La parole délirante semble le personnage principal du film, un monstre de langage traversant le corps des actrices, possédées par ce flot ininterrompu de mots malades appartenant à d’autres corps (ceux, invisibles mais originaires, des « vraies » psychotiques interrogées par Ahtila). Ces phrases paniques destinées à exorciser les terreurs ne font que, littéralement, libérer les hantises en les actualisant à l’écran (une femme parle d’extra-terrestres, des soucoupes volantes apparaissent…). Le soliloque insensé devient un texte qui dicte sa loi aux images, la mise en scène obéissant alors à une catégorie psychique, la loi de la pensée magique – penser qu’il suffit de dire pour que cela se réalise.
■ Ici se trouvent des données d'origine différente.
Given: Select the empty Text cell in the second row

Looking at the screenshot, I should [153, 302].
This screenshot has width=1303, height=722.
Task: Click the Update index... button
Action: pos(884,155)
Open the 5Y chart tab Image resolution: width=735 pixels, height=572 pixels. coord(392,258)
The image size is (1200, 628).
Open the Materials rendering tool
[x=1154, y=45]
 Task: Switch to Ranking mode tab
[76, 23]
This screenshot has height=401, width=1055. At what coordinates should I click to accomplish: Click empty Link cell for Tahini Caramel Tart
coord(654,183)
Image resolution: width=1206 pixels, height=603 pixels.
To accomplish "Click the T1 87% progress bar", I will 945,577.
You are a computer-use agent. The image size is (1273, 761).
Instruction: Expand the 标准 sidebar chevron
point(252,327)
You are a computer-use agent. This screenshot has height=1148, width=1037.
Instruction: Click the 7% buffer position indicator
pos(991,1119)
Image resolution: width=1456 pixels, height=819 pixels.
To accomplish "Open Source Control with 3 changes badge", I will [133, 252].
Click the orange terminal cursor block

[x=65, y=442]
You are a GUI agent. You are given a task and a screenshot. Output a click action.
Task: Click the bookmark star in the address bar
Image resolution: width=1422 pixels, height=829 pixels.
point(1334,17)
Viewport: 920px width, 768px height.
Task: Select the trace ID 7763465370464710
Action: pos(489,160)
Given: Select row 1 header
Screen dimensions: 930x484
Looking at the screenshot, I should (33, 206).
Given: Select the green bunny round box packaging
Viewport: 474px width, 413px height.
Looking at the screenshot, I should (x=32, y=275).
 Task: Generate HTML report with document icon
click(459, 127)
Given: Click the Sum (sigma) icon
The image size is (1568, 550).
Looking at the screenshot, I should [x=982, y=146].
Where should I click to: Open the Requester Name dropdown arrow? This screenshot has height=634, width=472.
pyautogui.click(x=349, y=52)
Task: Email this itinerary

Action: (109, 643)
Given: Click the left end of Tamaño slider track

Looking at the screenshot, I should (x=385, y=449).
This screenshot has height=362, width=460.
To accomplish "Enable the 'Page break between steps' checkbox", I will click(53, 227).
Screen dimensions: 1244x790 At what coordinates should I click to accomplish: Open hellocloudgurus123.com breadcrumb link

Mise en fiction la pensée s’incarne, les femmes sont des sorcières projetant à l’extérieur leurs cauchemars, les cristallisant en images cinématographiques. Les espaces se reconfigurent selon les lois des psychés chaotiques – une femme marche au mur, au plafond – les perceptions hyperesthésiques donnent lieu à un vaste travail sur le son – le bruit d’une voiture envahit la maison d’une femme persuadée que le monde extérieur vient s’y précipiter 1.

« Home », la dernière et la plus longue des séquences, met en scène un événement d’image symptomatique, où semble s’ébaucher une proposition forte de cinéma. La jeune femme est atteinte d’un délire de confusion des espaces – « mon jardin rentre dans mon salon ». L’extérieur pénètre à l’intérieur ou plutôt, il n’y a plus de catégories séparées mais un seul et unique espace-temps ou tout se précipite et s’emmêle, à tel point que la femme tente de colmater l’invasion du monde extérieur en tapissant ses fenêtres par d’épais rideaux noirs. Dans ce désordre généralisé et hautement angoissant, un fait grotesque se produit alors en trois plans successifs : un premier plan général montre la télévision du salon diffusant l’image d’une vache paissant tranquillement dans un champ, au deuxième plan l’image de la vache apparaît plein cadre (l’encadrement de la télé est hors champ), au troisième plan la vache traverse le salon. En trois plans, l’image est sortie de son cadre et s’est littéralement muée en « objet réel » pour la spectatrice psychotique. Cette scène en évoque une autre, visible également à Lussas : dans Sombre, de Philippe Grandrieux, Jean, le personnage principal, est dans une chambre d’hôtel où une télé diffuse l’image de cyclistes en plan général, image circonscrite dans le cadre de la télé. Tandis que Jean marche devant le poste, un léger bruit se fait entendre, qui semble appartenir à l’espace de la chambre ; Jean tourne la tête vers la télé, apparaît alors soudain le plan indistinct d’une forme sombre agitée d’une pulsation rotative. Il s’agit d’un très gros plan aberrant, impossible, sur les jambes d’un cycliste (le bruit sourd étant celui, mécanique, du vélo). L’image de la télévision, sortie de son cadre, a envahi visuellement et sonorement la chambre. L’image s’extrait de son cadre pour envahir l’espace, annulant l’étanchéité et la distance entre image et corps perceptif, annulant la structure de face à face entre image et spectateur pour les confondre en un même lieu.

Ainsi ces deux scènes, tirées de films formellement très différents (mais déplaçant tous deux les catégories fiction/documentaire) offrent un court instant, de manière théorique et ludique chez Ahtila, de manière incarnée et sensible chez Grandrieux, la métaphore ou le manifeste d’un cinéma-invasion où l’image excessive sortirait du territoire de l’écran pour envahir l’espace sensible du spectateur. Aucun rideau noir ne colmaterait alors ces extases d’images pour nous en protéger.

Safia Benhaim

  1. L’intérêt de l’installation doit ainsi en partie résider dans le fait pour le spectateur de percevoir en même temps les différents écrans, cerné par ces topographies folles.